Hello!  Welcome to the CookingTiger blogspot!  I am debating changing the name to CookingTiger Hidden Vegan but we’ll see.   I am an avid hockey player, runner and enjoy other sports.  I am always looking for delicious new recipes to give me the fuel to succeed.  With the local farmers markets now in full gear, I am fully enjoying the benefits of having new and wonderful produce to work with through the summer months.

Garlic scapes I found a couple of weeks ago were turned in to garlic scape pesto.  I used some of the pesto as part of the filling for stuffed shells topped with a low-fat, low-sodium marinara sauce.  Some of it used to top toasted french bread, sprinkled with cheese, of course.

It was fabulous! Cheese could have been bubblier but I was hungry….

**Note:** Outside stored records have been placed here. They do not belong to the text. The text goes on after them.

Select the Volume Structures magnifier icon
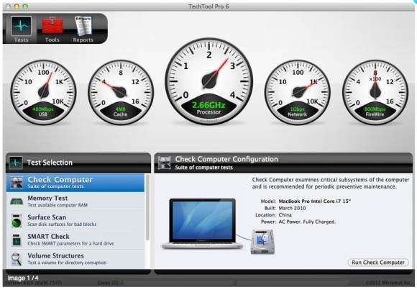417x290 pixels. (x=17, y=259)
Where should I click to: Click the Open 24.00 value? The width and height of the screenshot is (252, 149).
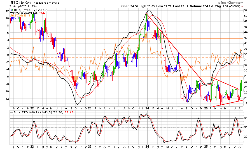pos(128,6)
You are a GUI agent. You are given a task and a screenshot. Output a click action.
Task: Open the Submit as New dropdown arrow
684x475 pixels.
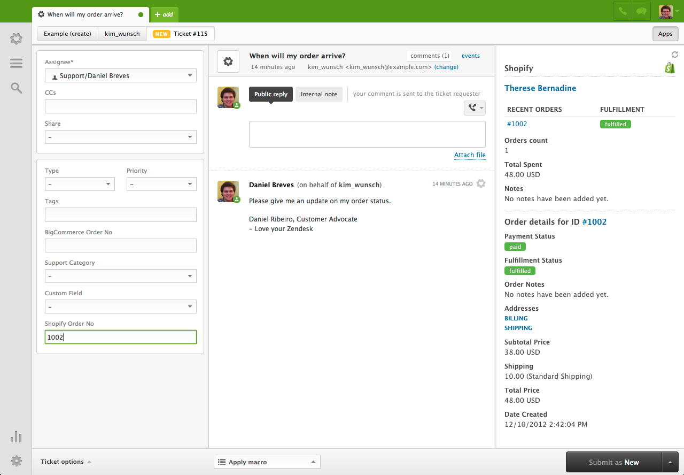coord(670,462)
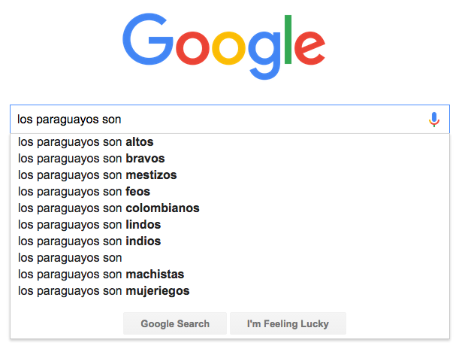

This past week it was squash blossoms.  I stuffed them with a cheese mixture, dredged them in egg white with a little lemon juice, and panko bread crumbs,  then flash fried them to crisp them up and finished them off in the oven.  I actually found a recipe that called for dredging them in chocolate!  But I decided to stick with the panko for now.  If I find more squash blossoms this week, I’ll try the chocolate.

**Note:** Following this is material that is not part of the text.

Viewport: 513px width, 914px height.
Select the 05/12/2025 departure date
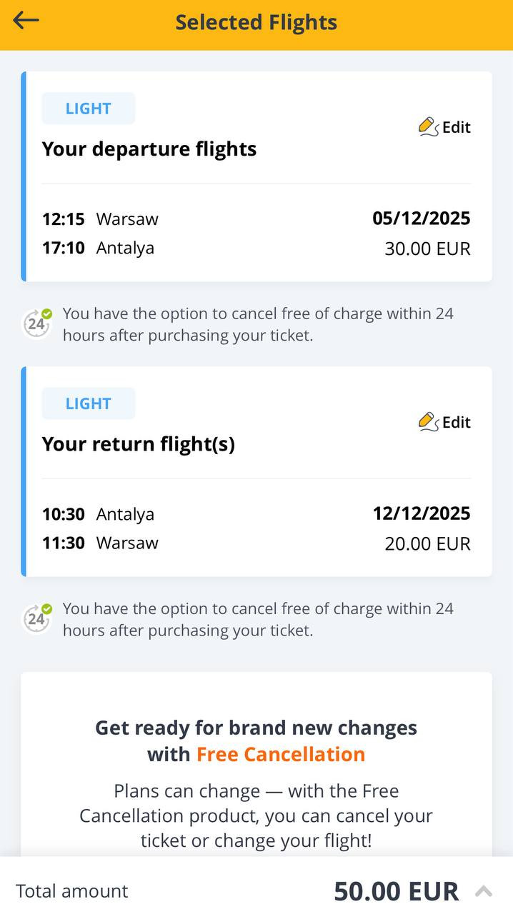pos(421,218)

OK,not completely meatless, but yummy!

I will see what I can find at the Logan Square Farmers Market (Chicago) this week and write more about that and include recipes.  The whole idea is to be creative and come up with new things to do or new twists on existing recipes.   I would love to have people tell me their ideas for what will end up being the “Item of the Week”.   Sometimes it may be more common items such as rainbow chard (growing on my balcony) or it may be unique and seasonal items like the garlic scapes.

I am trying very hard to make one meal a week (minimum) a meatless meal, but the carnivorous side of me (I am a Tiger after all) needs the burgers and steaks!  My women’s hockey team, the Evanston (IL) Tigers will be playing in Nationals this coming year so I want to be ready.   I am also doing the Chicago Marathon in October as part of the Leukemia and Lymphoma Society’s Team in Training.  The goal is to find balance and enjoy the steak and onion rings, but equally enjoy the eggplant manicotti.  And of course, to end up in better shape.

League and State Champs! I need to fuel my inner Tiger for the upcoming season!